→ **Exercise directions**:
Counting the line with "Given: Click the 自分の担当 button" as the last one, copy out the lines of the data exactly from the first onward.

→ **Available records**:
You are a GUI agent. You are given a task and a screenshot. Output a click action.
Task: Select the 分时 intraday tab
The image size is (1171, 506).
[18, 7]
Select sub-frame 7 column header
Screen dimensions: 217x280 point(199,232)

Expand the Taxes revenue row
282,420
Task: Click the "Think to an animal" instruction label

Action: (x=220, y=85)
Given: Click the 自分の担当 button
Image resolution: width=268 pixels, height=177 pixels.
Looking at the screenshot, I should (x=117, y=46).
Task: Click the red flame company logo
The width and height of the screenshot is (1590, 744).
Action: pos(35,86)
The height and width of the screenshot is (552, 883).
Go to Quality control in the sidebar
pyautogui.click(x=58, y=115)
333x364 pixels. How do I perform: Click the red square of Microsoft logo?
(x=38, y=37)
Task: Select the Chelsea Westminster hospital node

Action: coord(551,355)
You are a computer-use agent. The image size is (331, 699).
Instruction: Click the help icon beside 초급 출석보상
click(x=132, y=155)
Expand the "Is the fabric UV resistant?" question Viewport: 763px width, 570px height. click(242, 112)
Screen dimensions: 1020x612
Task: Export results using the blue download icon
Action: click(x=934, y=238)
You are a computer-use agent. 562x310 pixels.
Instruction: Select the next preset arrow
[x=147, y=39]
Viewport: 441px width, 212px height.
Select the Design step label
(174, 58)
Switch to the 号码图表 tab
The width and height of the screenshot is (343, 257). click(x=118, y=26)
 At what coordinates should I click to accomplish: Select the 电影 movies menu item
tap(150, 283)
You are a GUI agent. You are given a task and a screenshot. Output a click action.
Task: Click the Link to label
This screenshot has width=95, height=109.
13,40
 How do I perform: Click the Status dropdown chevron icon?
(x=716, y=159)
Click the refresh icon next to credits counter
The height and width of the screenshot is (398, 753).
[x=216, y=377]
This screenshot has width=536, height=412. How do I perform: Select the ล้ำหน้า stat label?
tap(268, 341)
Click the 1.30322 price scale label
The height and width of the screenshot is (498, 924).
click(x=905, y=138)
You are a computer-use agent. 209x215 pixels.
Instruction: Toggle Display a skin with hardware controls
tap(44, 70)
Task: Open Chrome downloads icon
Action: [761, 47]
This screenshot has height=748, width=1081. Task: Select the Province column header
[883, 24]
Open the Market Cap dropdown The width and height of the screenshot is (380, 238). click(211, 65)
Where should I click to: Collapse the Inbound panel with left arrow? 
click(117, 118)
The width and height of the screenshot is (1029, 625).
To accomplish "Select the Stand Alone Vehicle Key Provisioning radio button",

→ **Solution to this exercise**:
You are a GUI agent. You are given a task and a screenshot. Output a click action.
Task: Select the 分时 intraday tab
The image size is (1171, 506).
[18, 7]
Select sub-frame 7 column header
Screen dimensions: 217x280 point(199,232)

Expand the Taxes revenue row
282,420
Task: Click the "Think to an animal" instruction label

Action: (x=220, y=85)
Given: Click the 自分の担当 button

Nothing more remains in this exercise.